Etiology is not clearly known. It occurs more in women and starts usually in the fifth decade or thereafter.[5]

The patients present with pruritus, bleeding, oozing, tenderness, painful burning sensation, or hypopigmented/eczematous lesions. The hallmark is relentless progression despite topical therapy and the sharp-raised margin.[2]

Three patterns of EMPD are accepted: (1) In situ epithelial form without carcinoma and excellent prognosis, (2) epithelial form with adnexal carcinoma, and (3) with visceral malignancy.[6]

The characteristic histology of EMPD is Paget's cells, having abundant pale staining cytoplasm and large atypical nuclei with distinct intraepithelial mucus-secreting neoplastic proliferative cells. Staining of Paget's cells is done by colloidal iron, alcian blue, mucicarmine E and PAS stains. Immunohistochemical assessment can be done by markers like epithelial membrane antigen, carcinoembryonic antigen (CEA) and GCDFP-15. Cytokeratin 7 and 20 are positive and helpful for the diagnosis of EMPD. S-100 and HMB 45 is used to differentiate it from malignant melanoma in situ.

Differential diagnosis includes neurodermatitis, periorificial tuberculosis, lichen simplex, psoriasis, lichen planus, mycosis fungoides, Bowen's disease and seborrheic dermatitis.[6] Histopathologically, the differential diagnosis includes pagetoid Bowen's disease and pagetoid malignant melanoma in situ.[7]

Due to lack of knowledge about the disease and no specific guidelines for diagnosis, the treatment is difficult. The main stay of treatment considered is surgery. Wide excision surgery and Moh's surgery is routinely performed.[8] Radiotherapy, medical therapy with 5-FU, bleomycin, and CO2 laser ablation are other modes of treatment.[89] Imiquimod used topically for a localized lesion of EMPD has shown promising results with 8-16 weeks of therapy with lifelong follow-up.[10]

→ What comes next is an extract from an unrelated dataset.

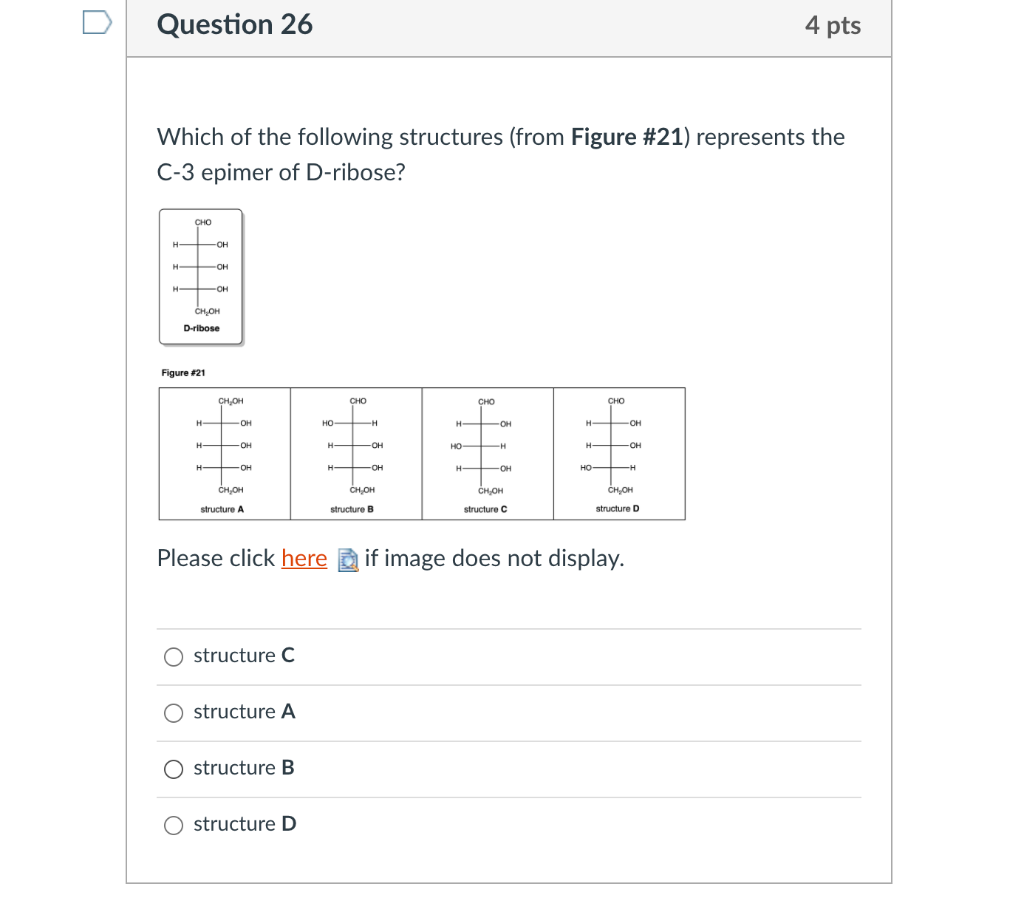Screen dimensions: 1024x912
Task: Click the structure D diagram in Figure #21
Action: [x=618, y=450]
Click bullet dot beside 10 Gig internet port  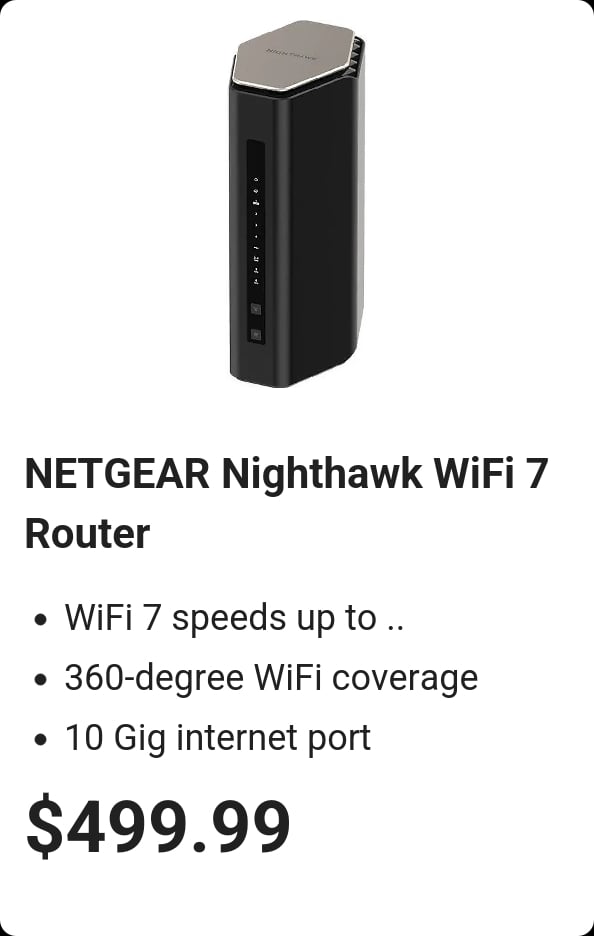pyautogui.click(x=41, y=740)
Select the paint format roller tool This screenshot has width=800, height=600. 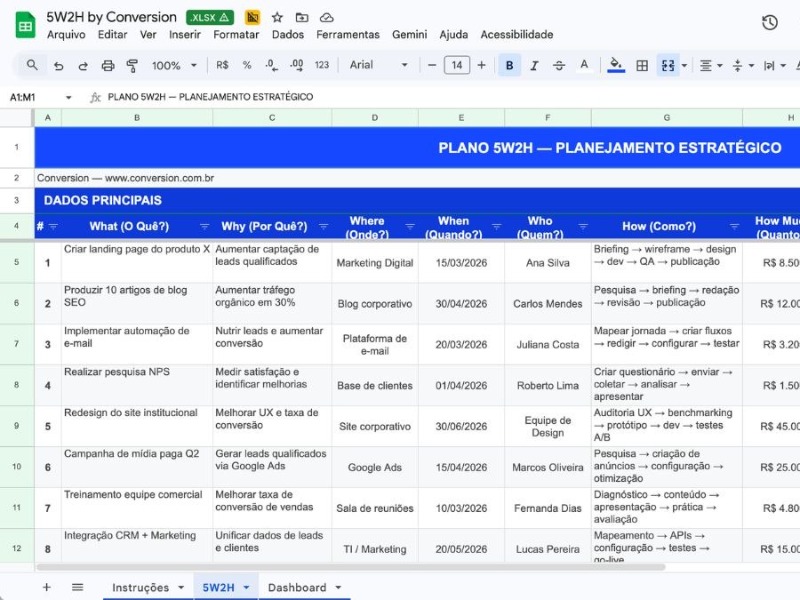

Surgical excision has good prognosis.[2] Recurrence seen with surgical excision is 30-60%. Moh's surgery is most effective and has a recurrence rate of 8-26%. Topical therapy helps only in few localized cases and there is a relapse rate of 50%. Associated internal malignancy or a CEA with dermal and lymphatic infiltrate of EMPD have worse prognosis.[89]

To conclude, an uncommon condition like EMPD should also be kept in mind when an elderly female presents with severe pruritic or nonspecific perineal lesion not responding to routine treatment.

What is new?

A differential diagnosis of EMPD should be considered for a severely pruritic perineal lesion unresponsive to routine treatment.